**Estratto del documento**.
────────────────────────────────────────

Da quanto appena precisato deriva la violazione dell'art 149-bis
del decreto legislativo n. 152 del 2006, posta dallo Stato in virtu'
del titolo della «tutela della concorrenza», e quindi degli articoli
117, secondo comma, lettera e) e 14, comma 1, dello Statuto della
Regione siciliana. Dal contrasto con norme di diritto dell'Unione
europea deriva, inoltre, la violazione degli articoli 11 e 117, primo
comma, Cost. In via consequenziale ex art. 27 della legge n. 87 del
1953, si ritiene che debba essere dichiarato costituzionalmente
illegittimo anche l'art. 5, comma 6, della legge regionale, che
prevede che «nelle more dell'espletamento delle procedure di cui
all'art. 4, i comuni afferenti ai disciolti Ambiti territoriali
ottimali presso i quali non si sia determinata effettivamente
l'implementazione sull'intero territorio di pertinenza della gestione
unica di cui all'art. 147, comma 2, lettera b), del decreto
legislativo n. 152/2006 e successive modifiche e integrazioni, con
deliberazione motivata da assumere entro novanta giorni dalla data di
entrata in vigore della presente legge, possono adottare le forme
gestionali del comma 7 dell'art. 4».
5) Art. 4, comma 8, della legge della Regione Sicilia n. 19/2015
per violazione dell'art. 14, comma 1, dello Statuto speciale della
Regione siciliana e dell'art. 117, comma secondo, lettera e),
Costituzione, in riferimento all'art. 149-bis del decreto legislativo
n. 152 del 2006, nonche' degli articoli 11 e 117, primo comma,
Costituzione, in riferimento agli articoli 14 e 106 TFUE.
L'art. 4, comma 8, nella parte in cui prevede che i Comuni «di
cui al comma 6 dell'art. 1 della legge regionale 9 gennaio 2013, n.
2, possono gestire in forma singola e diretta il servizio integrato
nei casi in cui la gestione associata del servizio risulti
antieconomica», per violazione dell'art. 14, comma 1, dello Statuto
speciale della Regione siciliana e dell'art. 117, comma secondo,
lettera e), Cost., in riferimento all'art. 149-bis del decreto
legislativo n. 152 del 2006, nonche' degli articoli 11 e 117, primo
comma, Cost., in riferimento agli articoli 14 e 106 TFUE.

────────────────────────────────────────

**Dati mostrati**.

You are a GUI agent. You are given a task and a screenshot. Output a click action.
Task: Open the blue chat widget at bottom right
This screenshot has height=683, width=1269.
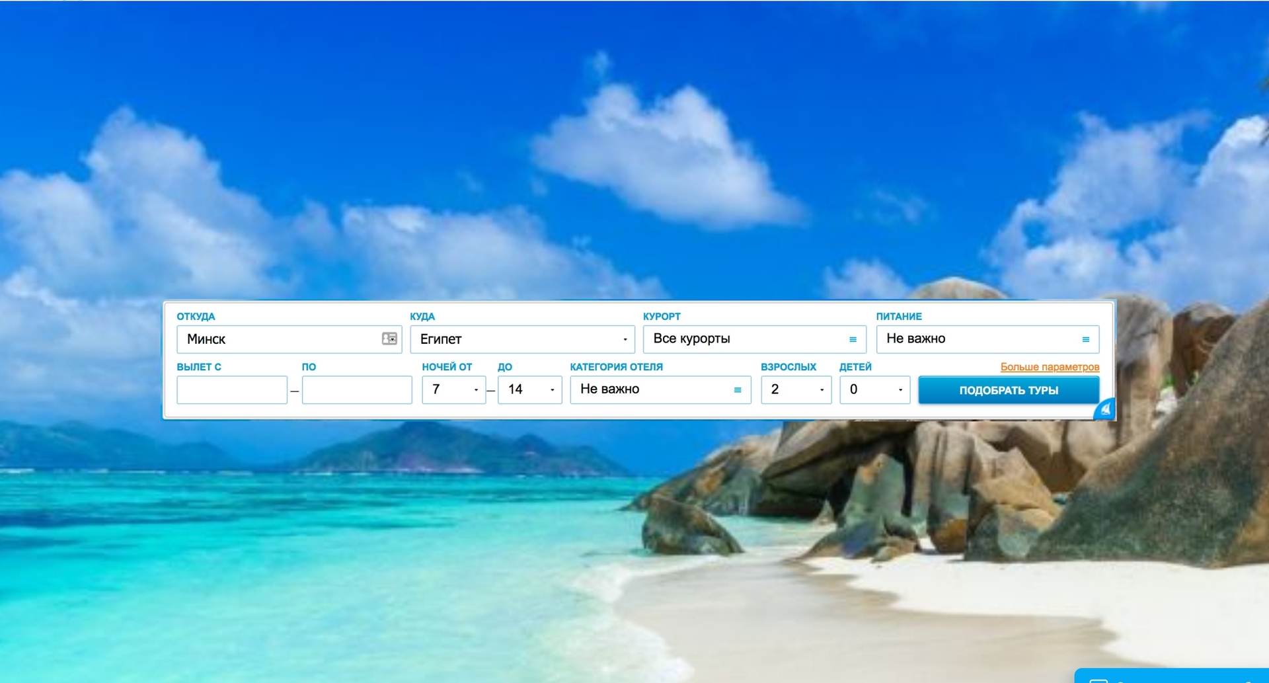1170,676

────────────────────────────────────────

**Descrizione del compito**.
Estrai dal testo sulla legge regionale siciliana il tratto che va da "L'art. 4, comma" fino a "Cost., in riferimento agli articoli 14 e 106 TFUE.", riportandolo parola per parola. I dati riportati non servono.

**Risultato finale**.
L'art. 4, comma 8, nella parte in cui prevede che i Comuni «di
cui al comma 6 dell'art. 1 della legge regionale 9 gennaio 2013, n.
2, possono gestire in forma singola e diretta il servizio integrato
nei casi in cui la gestione associata del servizio risulti
antieconomica», per violazione dell'art. 14, comma 1, dello Statuto
speciale della Regione siciliana e dell'art. 117, comma secondo,
lettera e), Cost., in riferimento all'art. 149-bis del decreto
legislativo n. 152 del 2006, nonche' degli articoli 11 e 117, primo
comma, Cost., in riferimento agli articoli 14 e 106 TFUE.